To determine the number of moles of water formed in the reaction, we first need to balance the equation, if it hasn't been provided to us. The balanced equation for the reaction between hydrochloric acid (HCl) and iron(III) oxide (Fe2O3) is:
Fe2O3 + 6HCl → 2FeCl3 + 3H2O
Now, let's calculate the number of moles of hydrochloric acid (HCl) using its molar mass.
1. Find the molar mass of HCl:
The molar mass of hydrogen (H) is approximately 1 g/mol, and the molar mass of chlorine (Cl) is approximately 35.5 g/mol. Therefore, the molar mass of HCl is:
1 g/mol (H) + 35.5 g/mol (Cl) = 36.5 g/mol
2. Calculate the number of moles of HCl:
Given: Mass of HCl = 22.6 g
Number of moles of HCl = Mass of HCl ÷ Molar mass of HCl
Number of moles of HCl = 22.6 g ÷ 36.5 g/mol = 0.62 mol (rounded to two decimal places)

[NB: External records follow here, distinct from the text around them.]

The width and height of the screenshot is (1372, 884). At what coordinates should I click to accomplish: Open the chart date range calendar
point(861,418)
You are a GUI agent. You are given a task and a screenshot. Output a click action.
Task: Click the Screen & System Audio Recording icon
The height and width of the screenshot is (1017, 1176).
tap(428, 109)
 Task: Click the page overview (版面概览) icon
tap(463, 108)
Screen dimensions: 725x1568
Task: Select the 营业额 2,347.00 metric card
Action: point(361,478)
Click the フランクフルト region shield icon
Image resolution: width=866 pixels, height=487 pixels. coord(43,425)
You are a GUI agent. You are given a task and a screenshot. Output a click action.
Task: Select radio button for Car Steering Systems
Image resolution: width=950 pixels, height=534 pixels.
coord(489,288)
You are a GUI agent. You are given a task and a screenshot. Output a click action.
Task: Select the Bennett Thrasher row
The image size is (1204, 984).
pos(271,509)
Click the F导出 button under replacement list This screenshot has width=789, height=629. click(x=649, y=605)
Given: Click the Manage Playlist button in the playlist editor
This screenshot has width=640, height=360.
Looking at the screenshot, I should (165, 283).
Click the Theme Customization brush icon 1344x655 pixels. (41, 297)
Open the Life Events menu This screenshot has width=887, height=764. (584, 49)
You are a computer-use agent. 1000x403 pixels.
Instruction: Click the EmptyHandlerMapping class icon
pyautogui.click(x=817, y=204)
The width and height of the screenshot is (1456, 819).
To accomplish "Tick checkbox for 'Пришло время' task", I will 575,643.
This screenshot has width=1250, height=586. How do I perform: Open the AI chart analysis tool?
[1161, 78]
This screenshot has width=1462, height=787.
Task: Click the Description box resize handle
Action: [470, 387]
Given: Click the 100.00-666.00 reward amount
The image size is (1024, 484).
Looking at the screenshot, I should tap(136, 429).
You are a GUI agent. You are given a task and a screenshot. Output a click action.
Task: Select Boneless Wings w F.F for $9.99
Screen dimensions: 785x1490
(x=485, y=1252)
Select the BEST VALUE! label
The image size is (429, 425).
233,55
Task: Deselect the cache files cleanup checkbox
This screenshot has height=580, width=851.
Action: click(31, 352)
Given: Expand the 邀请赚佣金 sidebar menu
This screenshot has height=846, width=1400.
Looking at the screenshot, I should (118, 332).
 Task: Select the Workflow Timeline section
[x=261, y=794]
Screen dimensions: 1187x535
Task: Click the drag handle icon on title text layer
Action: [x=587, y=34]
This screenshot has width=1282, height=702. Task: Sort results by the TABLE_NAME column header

Since there is an excess of iron(III) oxide, it means that all the hydrochloric acid will react completely. According to the balanced equation, for every 6 moles of HCl, 3 moles of water are formed. Therefore, we can use stoichiometry to find the number of moles of water.
3. Calculate the number of moles of water:
Given: Number of moles of HCl = 0.62 mol
Number of moles of water = (0.62 mol HCl) × (3 mol H2O ÷ 6 mol HCl)
Number of moles of water = 0.31 mol (rounded to two decimal places)
Therefore, upon the complete reaction of 22.6 grams of hydrochloric acid with excess iron(III) oxide, 0.31 moles of water will be formed.